There is something beautiful about how some old things are improved with repair. In Asia, broken large pots and fine china were usually mended by drilling holes near the edge of the broken pieces and then binding the shards together with flattened brass wire. Here are some ceramic pots in China that were mended this way. The small one I saw on the island near Shanghai, and the large one near a village in Zhuji (near Nimbo, also near Shanghai) used for washing clothes. They are very waterproof, and seem to work as good as new. But to my eye, the repair strands add a wonderful texture.
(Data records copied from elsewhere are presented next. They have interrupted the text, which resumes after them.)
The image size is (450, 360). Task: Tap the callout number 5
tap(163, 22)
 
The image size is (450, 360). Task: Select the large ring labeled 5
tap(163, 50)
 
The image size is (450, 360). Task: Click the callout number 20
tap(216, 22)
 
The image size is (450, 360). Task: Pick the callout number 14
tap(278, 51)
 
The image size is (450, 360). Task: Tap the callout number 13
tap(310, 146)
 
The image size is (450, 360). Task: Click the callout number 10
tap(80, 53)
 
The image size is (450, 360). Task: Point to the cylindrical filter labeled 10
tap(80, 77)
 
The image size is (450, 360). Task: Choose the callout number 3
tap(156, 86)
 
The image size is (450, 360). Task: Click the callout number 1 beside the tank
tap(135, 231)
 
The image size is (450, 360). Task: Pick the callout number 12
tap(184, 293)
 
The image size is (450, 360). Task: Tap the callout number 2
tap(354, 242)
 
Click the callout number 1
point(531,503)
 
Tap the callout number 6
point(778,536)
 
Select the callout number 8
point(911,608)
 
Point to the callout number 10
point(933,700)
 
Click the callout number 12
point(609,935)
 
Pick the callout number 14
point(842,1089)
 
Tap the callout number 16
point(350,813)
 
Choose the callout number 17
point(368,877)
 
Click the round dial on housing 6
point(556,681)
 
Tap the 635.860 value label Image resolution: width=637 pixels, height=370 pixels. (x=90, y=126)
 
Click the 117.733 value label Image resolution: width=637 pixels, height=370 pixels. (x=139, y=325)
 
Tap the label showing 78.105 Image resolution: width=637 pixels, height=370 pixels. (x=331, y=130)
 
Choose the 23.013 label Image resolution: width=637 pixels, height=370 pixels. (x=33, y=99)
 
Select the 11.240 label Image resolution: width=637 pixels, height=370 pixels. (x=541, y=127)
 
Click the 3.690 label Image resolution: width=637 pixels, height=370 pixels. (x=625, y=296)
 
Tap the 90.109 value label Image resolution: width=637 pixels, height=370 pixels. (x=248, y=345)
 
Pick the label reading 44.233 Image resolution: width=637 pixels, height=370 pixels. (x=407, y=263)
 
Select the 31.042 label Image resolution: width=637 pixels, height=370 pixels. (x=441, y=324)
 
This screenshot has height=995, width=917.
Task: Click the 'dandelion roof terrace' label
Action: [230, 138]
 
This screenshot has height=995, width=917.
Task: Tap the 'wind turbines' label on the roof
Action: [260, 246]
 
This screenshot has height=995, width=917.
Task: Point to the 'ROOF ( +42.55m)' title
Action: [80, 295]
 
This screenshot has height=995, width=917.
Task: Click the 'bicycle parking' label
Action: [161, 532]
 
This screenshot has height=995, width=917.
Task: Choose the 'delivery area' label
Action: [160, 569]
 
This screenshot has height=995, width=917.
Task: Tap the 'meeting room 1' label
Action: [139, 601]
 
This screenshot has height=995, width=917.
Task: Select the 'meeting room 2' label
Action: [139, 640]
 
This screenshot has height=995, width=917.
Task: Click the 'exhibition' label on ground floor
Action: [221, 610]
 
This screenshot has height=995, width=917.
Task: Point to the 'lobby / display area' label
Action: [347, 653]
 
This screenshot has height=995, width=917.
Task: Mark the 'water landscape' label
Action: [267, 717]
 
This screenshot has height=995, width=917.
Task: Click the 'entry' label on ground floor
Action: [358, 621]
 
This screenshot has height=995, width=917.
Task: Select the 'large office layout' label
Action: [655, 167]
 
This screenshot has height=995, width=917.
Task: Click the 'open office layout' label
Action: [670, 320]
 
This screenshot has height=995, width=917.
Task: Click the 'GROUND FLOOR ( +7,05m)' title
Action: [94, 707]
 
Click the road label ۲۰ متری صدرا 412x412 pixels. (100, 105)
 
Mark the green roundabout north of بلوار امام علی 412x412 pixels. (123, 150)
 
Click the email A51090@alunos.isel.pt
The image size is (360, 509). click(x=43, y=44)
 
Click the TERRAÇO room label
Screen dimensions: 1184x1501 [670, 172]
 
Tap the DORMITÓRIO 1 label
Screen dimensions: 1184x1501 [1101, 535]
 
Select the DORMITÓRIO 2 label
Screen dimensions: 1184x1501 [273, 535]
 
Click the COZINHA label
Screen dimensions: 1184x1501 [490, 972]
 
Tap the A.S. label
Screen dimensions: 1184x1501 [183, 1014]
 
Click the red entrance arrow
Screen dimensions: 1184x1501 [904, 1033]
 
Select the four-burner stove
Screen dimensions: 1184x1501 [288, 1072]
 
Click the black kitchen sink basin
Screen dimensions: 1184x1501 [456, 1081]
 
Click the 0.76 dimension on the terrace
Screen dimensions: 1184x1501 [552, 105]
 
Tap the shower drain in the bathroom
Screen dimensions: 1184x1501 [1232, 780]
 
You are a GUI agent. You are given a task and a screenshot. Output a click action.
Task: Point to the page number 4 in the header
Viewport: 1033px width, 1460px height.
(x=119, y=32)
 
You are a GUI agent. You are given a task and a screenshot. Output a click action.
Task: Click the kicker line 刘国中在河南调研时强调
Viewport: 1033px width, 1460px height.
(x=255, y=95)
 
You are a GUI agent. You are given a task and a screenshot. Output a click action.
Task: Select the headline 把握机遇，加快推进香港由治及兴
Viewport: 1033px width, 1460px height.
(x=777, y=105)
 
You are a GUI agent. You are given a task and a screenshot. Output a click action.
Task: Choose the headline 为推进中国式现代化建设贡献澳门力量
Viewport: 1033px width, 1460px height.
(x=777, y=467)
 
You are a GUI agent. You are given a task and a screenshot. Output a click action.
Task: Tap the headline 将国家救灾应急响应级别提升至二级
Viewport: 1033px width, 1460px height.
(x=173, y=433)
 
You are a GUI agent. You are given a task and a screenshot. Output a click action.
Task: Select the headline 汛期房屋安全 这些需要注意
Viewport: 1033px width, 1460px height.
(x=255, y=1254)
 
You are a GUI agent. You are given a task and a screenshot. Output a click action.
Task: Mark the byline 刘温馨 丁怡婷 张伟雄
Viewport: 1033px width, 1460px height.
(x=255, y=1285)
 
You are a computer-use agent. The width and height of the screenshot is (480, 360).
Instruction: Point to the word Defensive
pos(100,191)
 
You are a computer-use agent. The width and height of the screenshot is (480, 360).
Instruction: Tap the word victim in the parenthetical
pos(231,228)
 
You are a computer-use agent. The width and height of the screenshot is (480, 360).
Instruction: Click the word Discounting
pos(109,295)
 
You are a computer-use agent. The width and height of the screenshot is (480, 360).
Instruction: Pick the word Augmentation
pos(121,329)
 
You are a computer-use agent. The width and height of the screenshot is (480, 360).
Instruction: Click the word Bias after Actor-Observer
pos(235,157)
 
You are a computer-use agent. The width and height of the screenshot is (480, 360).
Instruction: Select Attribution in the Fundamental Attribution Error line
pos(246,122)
On the local fishing pier in Pacifica, California, where I live, the fishermen have been busy modifying grocery carts to serve as movable tool boxes and gear haulers. There are many ethnic migrants here who are not afraid of making or altering something themselves. A common device is to affix sections of large diameter PVC water pipe to hold fishing poles.
Another guy uses a defunct carry-on travel bag for his tool chest.
I like the use of plastic bottles for floating bobs.
I noticed this nomadic knife and scissors sharpening guy set up his contraption in a market near Oaxaca Mexico. He could roll it along on its single wheel. When he got a customer, he tipped it slightly so the seat was up. He put the leather strap in the bike rim and then he could sit and pedal the wheel. It would turn the grinding wheel, and he would merrily sharpen away, sparks flying. I've seen a lot of makeshift sharpeners, but this one was the most elegantly designed ever.